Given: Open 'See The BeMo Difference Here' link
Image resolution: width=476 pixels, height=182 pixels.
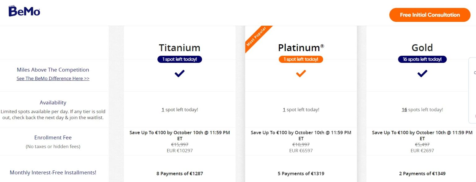Looking at the screenshot, I should click(x=53, y=79).
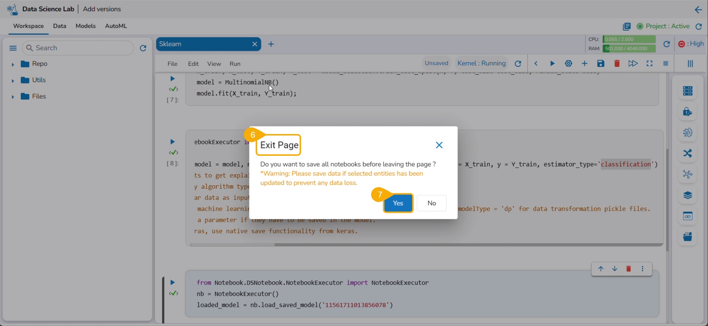Click the back arrow at top right

coord(698,10)
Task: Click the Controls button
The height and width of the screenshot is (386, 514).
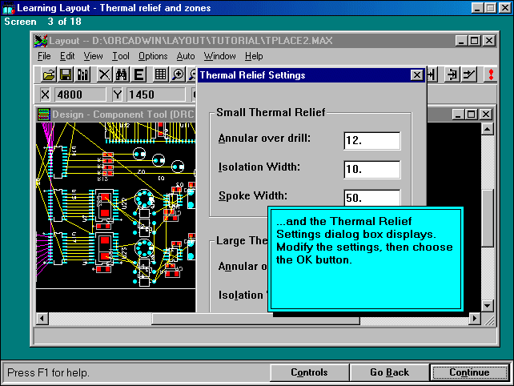Action: tap(309, 372)
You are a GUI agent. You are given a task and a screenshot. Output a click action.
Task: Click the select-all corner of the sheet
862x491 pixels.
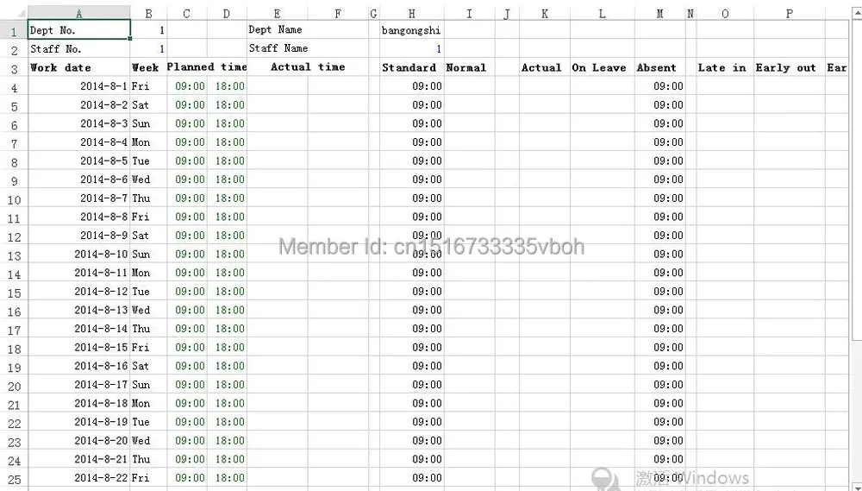(x=14, y=13)
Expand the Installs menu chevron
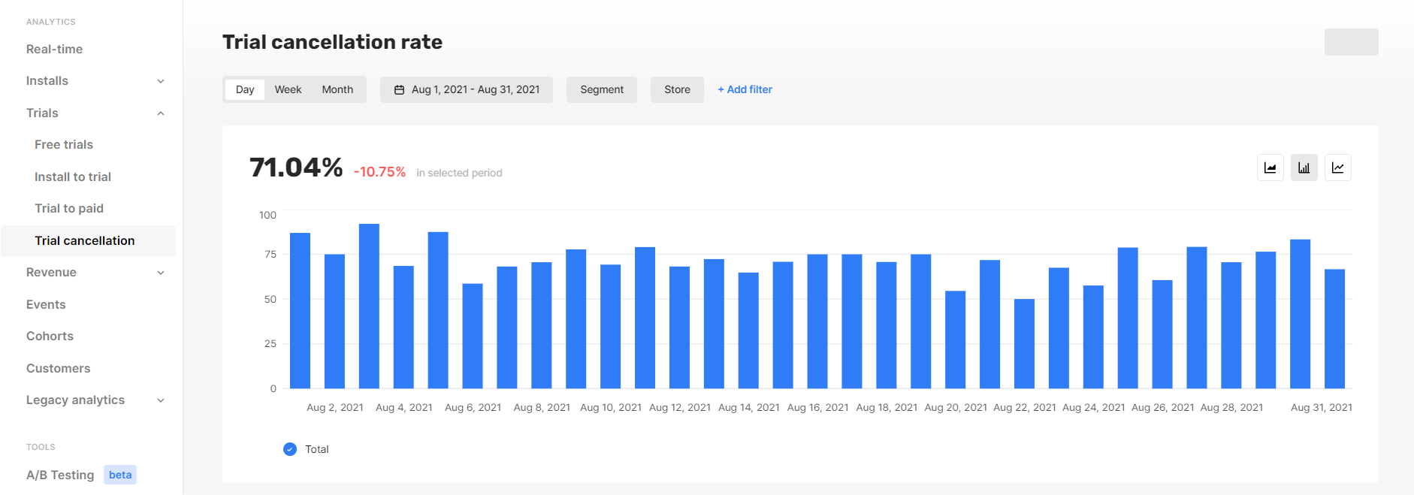Viewport: 1414px width, 495px height. tap(161, 81)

---+---

▶ [TRY IT]
No picture belongs in the answer; the rest of the records must be repeated exactly.

▶ [RESPONSE]
Given: Open 'See The BeMo Difference Here' link
Image resolution: width=476 pixels, height=182 pixels.
Looking at the screenshot, I should click(x=53, y=79).
Click the back arrow at top right

coord(698,10)
Task: Click the Controls button
The height and width of the screenshot is (386, 514).
Action: tap(309, 372)
You are a GUI agent. You are given a task and a screenshot. Output a click action.
Task: Click the select-all corner of the sheet
862x491 pixels.
(x=14, y=13)
Expand the Installs menu chevron
Viewport: 1414px width, 495px height. tap(161, 81)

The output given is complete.